It appears to me that the U.S. lacks spiritual depth in that individual discernment is all too often discouraged both politically and religiously. There is also a high degree of materialism, regardless of religion, where the individual is only part of a statistic and a metric to be exploited. The country has become a mass of non-thinkers unable and discouraged to think for themselves, being redirected toward a political party or cause. 

It is said by many that the primary religion in the U.S. is Christianity. What passes for Christianity in this country is anything, but throughout much of the country, it supports hatred, exclusion, indifference, and hostile rhetoric as part of God’s will. Some sects have a lot of belief in their religion, but mostly, it’s just rhetoric with little to no authenticity in that they don’t live what they believe. The idea of faith for many can be translated as rigid and uncompromising. In many regions of the United States, the religion of Christianity has devolved into the religion of nationalism. Yes, small groups of religious practitioners still believe in cooperative counsel, love, compassion, and inclusiveness, but they are not the dominant voice. Instead of being a united states, we’ve become several fractured communities with loud self-interested masses and few, if any, individuals or clusters of individuals with any moral or spiritual stature. Thus, we haven’t a community but a loosely knit mob.

Though I’ve used the word “individuals,” I believe there’s not much in the way of “individual” thinking but more on the order of a mob looking to some political party or leader or cause to show them the way. There’s little of the “individual” in this way of thinking. There are a lot of psychological puppetries going on in churches, media, and political rhetoric but little individual thoughtfulness. Most people don’t know what they blindly follow and where it might lead but are desperate for something to save them from their vague fears of doom. We all have the capacity to really think but have become too lazy and complacent. This plays into the hands of politicians and marketers alike, who can exploit the shallow thought processes of the masses and manipulate them to their advantage. These people are not personally invested in a democracy, with personal power being their primary, if not only, goal.

▸ **DATASET EXCERPT**
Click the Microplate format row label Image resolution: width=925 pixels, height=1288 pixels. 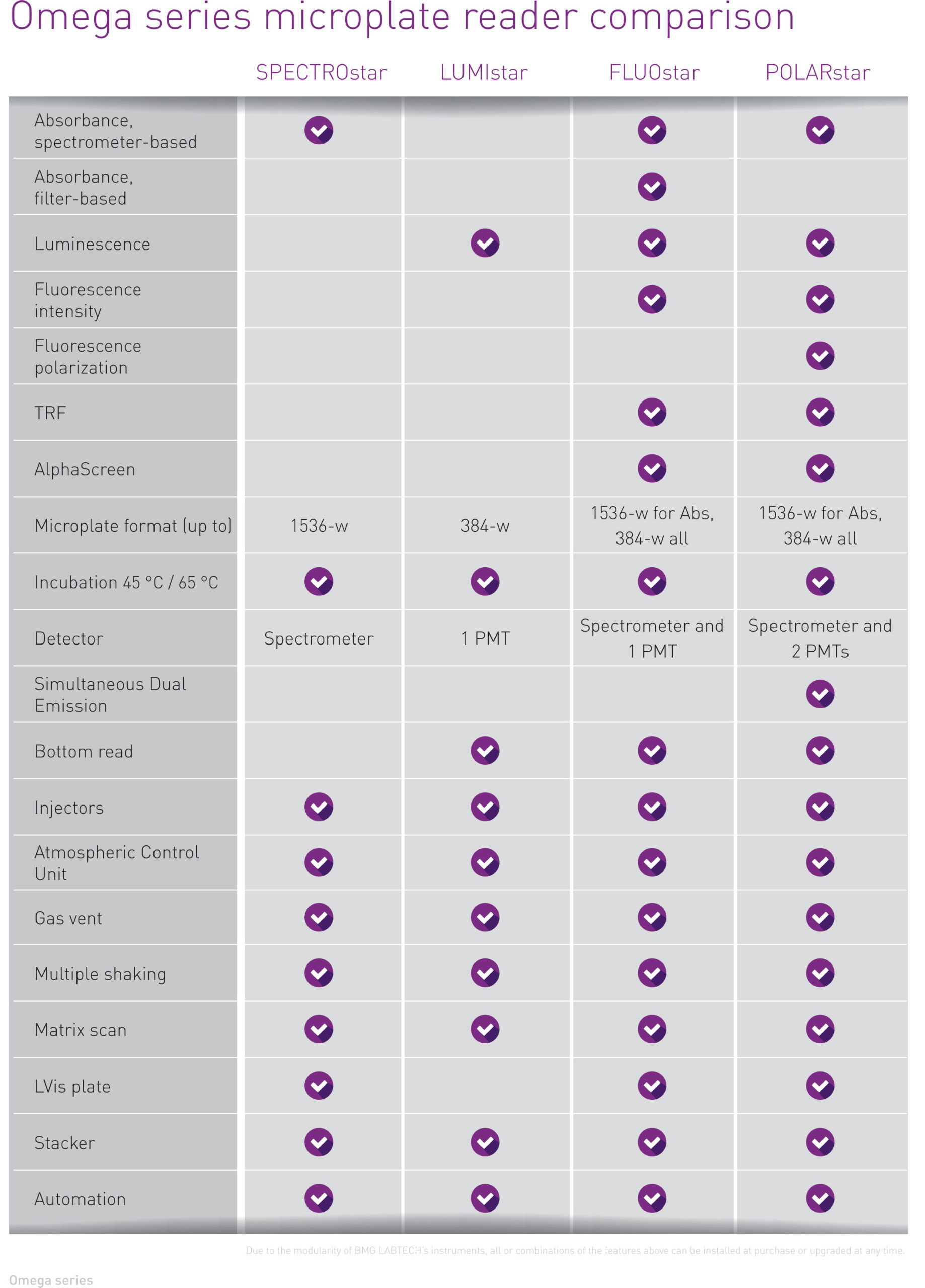pos(133,526)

▸ **WHAT IS ASKED**
a) In the essay on spiritual depth in the U.S., what has Christianity devolved into in many regions of the country?
b) Pick up the essay on spiritual depth in the U.S. where it ends and keep writing it.

▸ **IN RESPONSE**
a) The religion of nationalism.

b)
For those who have awakened to what is and has happened, the dominant voices have tarred them with discrediting titles such as “Woke” or to humiliate anyone who doesn’t follow the party line. This, in effect, blocks any actual dialog between people, keeps us separated, and allows those trying to gain power or who have already wrested the power to keep their positions under control. An example is the continuous lie that elections are being exploited, that some are trying to steal away their rights, and that there can be no modern changes to the sacrosanct 10 amendments that have replaced or been woven into the old and outdated 10 commandments. Real individuals are acutely aware that a rigid interpretation of the First and second amendments is folly. Buying more guns or allowing more communication of any and all kinds is not a rational response to us routinely killing each other with both guns and words. This is magical thinking, and this kind of thinking actually kills the magic of the world and the magic of our place in it.

We cannot expect something outside ourselves to do the work needed. There’s no Lone Ranger in a white hat, politician, militia, automatic weapon, religious leader, religion, or God that will save us. We have to do it ourselves and so far, we are making a right glorious mess of it.

Life is messy, a puzzle and none of us came into it with an instruction manual, so we have to figure it out for ourselves. The responsibility for figuring it out is on us, and it takes some work; no one can do it for us. We all must be our own leaders amongst all the other leaders we run into along the way.

Martin Luther King said, “I have a dream that one day every valley shall be exalted, every hill and mountain shall be made low, the rough places will be made plain, and the crooked places will be made straight, and the glory of the Lord shall be revealed, and all flesh shall see it together.”

But that dream has to come from real individuals who are in community with each other, believe in their own counsel, and are little swayed by the emotional rhetoric of others. It doesn’t just magically happen. The more we separate from each other, the less likely we are to have our dreams realized.

___________________

*From C.G. Jung, The Undiscovered Self, New American Library (1958)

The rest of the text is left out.